Growth and production components of West Indian cherry cultivated with saline waters and potassium fertilization

ABSTRACT Due to water limitations in terms of both quantity and quality in the semi-arid region of northeastern Brazil, the use of waters with high concentrations of salts become necessary in irrigated agriculture. Thus, this study aimed to evaluate the growth and production of grafted West Indian cherry under saline water irrigation and potassium fertilization. The experiment was carried out in drainage lysimeters under protected environment conditions, using a Regolithic Neosol with sandy loam texture. Treatments resulted from the combination of two levels of electrical conductivity - ECw (0.8 and 3.8 dS m-1) of irrigation water and four doses of potassium (50, 75, 100 and 125% of the recommendation of Musser), arranged in a randomized block design, with three replicates.

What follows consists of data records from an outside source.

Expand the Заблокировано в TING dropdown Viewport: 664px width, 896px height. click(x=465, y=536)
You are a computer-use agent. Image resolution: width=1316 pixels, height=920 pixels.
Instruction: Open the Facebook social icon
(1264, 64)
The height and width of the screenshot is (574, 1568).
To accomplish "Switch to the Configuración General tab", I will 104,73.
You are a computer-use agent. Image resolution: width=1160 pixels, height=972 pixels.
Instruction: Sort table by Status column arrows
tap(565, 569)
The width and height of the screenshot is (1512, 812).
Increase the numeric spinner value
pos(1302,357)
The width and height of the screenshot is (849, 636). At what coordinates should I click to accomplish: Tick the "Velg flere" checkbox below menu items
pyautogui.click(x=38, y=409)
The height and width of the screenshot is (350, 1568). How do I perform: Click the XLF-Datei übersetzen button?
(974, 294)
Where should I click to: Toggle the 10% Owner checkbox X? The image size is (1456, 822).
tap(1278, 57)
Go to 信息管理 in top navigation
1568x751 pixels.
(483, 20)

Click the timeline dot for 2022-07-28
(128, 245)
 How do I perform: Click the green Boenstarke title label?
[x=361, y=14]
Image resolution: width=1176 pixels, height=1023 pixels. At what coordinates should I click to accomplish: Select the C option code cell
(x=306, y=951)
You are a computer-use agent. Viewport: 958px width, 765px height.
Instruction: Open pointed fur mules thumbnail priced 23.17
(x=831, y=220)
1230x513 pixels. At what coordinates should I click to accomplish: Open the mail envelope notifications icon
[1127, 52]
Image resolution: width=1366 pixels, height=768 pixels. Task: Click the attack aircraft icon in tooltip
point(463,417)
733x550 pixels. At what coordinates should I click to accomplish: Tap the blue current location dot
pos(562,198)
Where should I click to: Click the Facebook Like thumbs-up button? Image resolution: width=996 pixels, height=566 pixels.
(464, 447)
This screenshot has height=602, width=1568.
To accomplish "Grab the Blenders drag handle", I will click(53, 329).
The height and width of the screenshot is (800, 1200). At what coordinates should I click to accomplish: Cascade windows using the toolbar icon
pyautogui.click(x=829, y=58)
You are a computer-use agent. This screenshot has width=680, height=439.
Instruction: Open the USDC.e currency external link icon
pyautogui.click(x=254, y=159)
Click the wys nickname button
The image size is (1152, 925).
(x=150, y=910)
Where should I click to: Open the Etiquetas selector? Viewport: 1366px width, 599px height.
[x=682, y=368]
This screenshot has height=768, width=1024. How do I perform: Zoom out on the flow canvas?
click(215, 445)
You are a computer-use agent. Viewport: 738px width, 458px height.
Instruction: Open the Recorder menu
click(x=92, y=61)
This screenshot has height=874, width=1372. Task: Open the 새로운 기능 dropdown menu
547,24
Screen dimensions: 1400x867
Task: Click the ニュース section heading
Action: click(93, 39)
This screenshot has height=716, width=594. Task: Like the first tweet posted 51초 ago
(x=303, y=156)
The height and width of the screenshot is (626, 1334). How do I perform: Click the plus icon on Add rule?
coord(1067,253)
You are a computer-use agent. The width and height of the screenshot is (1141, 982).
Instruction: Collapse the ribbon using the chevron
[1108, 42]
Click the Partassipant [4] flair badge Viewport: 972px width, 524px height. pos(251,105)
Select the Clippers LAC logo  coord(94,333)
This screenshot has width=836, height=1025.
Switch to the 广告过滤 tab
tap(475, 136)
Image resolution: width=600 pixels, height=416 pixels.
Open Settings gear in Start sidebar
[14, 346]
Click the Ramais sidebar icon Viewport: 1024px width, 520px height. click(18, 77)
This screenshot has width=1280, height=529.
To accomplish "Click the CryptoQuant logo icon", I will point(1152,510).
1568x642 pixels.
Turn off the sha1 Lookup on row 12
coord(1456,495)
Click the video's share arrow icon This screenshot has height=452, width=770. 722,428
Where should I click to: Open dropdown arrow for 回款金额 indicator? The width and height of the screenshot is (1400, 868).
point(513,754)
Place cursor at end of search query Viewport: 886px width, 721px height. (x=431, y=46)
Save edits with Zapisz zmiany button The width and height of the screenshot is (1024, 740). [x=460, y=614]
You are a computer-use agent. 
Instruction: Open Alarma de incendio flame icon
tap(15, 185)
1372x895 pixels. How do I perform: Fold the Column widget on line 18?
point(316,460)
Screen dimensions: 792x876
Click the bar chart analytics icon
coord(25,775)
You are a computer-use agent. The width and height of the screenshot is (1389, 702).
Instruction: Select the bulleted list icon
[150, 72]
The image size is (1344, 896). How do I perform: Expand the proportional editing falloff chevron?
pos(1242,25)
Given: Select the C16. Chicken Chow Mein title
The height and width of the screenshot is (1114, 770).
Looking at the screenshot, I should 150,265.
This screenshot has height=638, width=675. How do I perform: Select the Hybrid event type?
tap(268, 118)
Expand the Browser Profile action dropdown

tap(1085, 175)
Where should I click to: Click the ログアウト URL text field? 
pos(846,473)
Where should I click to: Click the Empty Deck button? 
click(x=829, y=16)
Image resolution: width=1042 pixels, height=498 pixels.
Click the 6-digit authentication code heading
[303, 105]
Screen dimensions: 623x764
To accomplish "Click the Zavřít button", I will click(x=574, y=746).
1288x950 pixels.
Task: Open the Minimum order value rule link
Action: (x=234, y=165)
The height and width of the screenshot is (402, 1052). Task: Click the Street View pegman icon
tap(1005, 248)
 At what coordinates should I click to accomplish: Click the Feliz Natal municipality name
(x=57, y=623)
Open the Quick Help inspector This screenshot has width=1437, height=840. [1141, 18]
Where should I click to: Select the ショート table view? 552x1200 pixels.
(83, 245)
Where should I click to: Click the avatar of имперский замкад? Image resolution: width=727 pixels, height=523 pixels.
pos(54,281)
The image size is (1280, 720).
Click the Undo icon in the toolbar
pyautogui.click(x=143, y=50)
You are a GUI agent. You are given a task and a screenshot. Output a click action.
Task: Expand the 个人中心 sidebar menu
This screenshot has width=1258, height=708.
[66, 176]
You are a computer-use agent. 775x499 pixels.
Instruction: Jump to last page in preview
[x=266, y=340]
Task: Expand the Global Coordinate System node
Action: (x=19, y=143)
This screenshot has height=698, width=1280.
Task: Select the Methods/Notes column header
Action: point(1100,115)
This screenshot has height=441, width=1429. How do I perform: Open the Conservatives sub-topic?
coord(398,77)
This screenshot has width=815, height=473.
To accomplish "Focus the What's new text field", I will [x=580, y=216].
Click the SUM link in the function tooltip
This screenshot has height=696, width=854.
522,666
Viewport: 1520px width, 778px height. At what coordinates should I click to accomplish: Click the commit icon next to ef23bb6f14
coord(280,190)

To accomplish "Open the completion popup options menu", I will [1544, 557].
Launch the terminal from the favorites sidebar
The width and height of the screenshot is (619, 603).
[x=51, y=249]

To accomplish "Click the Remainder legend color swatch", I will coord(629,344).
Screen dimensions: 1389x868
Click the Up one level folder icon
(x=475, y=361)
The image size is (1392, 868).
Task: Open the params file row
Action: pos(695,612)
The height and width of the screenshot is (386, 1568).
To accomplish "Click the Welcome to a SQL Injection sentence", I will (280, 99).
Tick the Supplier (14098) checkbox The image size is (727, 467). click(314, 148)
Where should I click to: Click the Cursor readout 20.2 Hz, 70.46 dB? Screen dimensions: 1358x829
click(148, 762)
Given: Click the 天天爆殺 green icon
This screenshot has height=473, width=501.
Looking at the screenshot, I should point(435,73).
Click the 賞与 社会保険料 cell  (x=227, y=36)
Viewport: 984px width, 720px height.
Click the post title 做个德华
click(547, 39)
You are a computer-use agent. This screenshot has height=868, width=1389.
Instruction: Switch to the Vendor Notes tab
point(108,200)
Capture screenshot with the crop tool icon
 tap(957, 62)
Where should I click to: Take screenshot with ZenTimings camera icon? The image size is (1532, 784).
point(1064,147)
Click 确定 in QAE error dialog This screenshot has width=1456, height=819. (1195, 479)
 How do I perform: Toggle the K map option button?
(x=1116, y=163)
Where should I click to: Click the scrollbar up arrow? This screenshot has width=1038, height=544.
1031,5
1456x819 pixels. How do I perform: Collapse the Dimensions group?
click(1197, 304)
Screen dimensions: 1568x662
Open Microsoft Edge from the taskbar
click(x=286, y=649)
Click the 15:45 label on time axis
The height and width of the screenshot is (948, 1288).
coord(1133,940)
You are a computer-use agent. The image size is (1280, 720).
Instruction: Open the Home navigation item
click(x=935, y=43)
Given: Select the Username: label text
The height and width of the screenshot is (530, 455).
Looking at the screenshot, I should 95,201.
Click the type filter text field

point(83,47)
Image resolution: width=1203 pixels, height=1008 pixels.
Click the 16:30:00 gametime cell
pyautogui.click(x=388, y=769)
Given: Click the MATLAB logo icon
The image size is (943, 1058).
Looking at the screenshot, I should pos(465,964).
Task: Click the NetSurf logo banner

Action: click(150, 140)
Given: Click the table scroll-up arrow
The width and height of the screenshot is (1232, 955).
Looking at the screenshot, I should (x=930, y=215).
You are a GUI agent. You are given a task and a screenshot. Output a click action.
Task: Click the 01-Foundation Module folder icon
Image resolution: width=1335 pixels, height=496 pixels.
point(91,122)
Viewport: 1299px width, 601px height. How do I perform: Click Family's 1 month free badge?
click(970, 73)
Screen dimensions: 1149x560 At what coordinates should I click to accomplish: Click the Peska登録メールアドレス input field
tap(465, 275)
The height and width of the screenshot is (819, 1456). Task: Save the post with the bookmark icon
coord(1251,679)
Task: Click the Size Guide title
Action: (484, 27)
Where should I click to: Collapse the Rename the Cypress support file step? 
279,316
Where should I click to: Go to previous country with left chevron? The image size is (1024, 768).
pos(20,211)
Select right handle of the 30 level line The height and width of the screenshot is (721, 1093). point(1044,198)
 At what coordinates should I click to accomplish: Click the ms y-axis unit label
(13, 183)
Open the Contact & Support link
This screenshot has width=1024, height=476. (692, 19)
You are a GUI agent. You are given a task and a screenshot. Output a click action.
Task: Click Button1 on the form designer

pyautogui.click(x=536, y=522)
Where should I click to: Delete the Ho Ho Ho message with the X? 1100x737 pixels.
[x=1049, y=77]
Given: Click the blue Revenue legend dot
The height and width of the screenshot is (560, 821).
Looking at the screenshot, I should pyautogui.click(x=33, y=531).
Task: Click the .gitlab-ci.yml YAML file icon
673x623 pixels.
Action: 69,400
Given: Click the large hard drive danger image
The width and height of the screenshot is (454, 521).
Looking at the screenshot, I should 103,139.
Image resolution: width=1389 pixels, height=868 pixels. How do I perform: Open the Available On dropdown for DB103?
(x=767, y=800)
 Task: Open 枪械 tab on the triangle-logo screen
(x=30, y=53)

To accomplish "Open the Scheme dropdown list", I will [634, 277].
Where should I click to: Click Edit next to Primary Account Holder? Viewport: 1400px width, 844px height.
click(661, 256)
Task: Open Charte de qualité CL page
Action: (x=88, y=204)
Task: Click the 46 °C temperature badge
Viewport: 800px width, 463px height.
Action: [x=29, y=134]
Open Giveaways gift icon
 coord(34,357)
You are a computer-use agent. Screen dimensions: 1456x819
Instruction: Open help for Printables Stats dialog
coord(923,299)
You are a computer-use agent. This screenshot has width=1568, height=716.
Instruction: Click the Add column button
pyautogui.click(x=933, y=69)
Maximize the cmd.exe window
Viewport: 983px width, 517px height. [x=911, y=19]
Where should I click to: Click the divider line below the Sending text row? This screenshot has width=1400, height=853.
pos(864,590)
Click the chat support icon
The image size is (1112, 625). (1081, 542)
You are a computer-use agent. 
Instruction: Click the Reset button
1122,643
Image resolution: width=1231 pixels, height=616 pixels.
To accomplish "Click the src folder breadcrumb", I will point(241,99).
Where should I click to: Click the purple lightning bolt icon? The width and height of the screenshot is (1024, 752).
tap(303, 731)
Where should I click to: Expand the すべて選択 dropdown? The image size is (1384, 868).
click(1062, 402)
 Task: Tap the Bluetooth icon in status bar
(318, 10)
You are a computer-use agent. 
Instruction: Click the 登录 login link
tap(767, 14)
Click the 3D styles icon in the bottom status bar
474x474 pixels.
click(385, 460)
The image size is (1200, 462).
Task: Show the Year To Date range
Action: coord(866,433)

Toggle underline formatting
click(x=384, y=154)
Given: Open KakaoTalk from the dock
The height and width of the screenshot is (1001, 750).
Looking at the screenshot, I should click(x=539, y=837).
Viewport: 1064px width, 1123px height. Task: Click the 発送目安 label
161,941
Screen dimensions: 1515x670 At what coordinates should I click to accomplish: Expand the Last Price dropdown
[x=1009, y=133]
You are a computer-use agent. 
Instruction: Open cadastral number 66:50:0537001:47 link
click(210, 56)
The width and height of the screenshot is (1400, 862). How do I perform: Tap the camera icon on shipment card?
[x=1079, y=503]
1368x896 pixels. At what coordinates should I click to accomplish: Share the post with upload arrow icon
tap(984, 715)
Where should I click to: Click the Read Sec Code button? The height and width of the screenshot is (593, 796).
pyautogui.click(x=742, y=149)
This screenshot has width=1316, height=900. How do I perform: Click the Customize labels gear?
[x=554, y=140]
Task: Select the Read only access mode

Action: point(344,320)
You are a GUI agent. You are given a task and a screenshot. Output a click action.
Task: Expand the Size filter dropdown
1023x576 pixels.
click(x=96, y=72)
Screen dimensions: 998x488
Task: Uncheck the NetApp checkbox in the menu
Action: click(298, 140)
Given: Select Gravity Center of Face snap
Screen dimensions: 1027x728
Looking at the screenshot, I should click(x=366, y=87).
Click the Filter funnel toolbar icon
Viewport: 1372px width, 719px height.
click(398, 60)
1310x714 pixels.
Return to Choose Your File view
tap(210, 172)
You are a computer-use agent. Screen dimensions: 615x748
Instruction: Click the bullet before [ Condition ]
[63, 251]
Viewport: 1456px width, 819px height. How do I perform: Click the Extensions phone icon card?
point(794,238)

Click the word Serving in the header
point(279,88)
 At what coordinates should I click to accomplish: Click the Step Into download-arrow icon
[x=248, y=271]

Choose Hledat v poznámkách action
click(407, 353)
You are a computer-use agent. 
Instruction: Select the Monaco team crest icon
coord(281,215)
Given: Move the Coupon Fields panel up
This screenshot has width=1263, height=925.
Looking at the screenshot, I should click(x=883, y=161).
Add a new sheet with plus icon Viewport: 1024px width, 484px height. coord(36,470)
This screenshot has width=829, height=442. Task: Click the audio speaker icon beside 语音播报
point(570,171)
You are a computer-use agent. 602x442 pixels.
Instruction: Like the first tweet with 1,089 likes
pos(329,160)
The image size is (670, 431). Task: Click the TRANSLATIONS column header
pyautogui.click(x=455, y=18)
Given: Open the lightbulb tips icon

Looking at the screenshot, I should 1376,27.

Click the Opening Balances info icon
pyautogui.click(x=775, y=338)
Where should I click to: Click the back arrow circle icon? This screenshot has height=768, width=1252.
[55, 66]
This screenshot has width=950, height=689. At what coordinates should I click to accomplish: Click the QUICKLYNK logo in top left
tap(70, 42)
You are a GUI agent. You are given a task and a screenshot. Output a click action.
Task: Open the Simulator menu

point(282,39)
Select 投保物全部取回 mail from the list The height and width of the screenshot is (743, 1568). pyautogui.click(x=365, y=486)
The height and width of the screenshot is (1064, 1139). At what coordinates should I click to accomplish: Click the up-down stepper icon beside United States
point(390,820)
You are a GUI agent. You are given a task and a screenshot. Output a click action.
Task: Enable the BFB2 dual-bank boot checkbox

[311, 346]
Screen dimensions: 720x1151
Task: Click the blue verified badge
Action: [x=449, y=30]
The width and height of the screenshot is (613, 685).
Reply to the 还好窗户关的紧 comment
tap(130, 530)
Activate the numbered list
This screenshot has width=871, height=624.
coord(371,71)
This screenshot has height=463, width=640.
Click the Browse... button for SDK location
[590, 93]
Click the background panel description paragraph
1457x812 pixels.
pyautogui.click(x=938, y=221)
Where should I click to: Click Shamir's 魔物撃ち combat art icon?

Irrigation water salinity of 3.8 dS m-1 markedly inhibited the growth in stem diameter and mean fruit weight of West Indian cherry. Potassium fertilization mitigated the deleterious effects of salt stress on the relative growth in stem diameter of the rootstock, total number of fruits and total fresh mass of fruits of West Indian cherry, with highest values in plants irrigated with water of lowest level of salinity associated with the highest dose of K2O.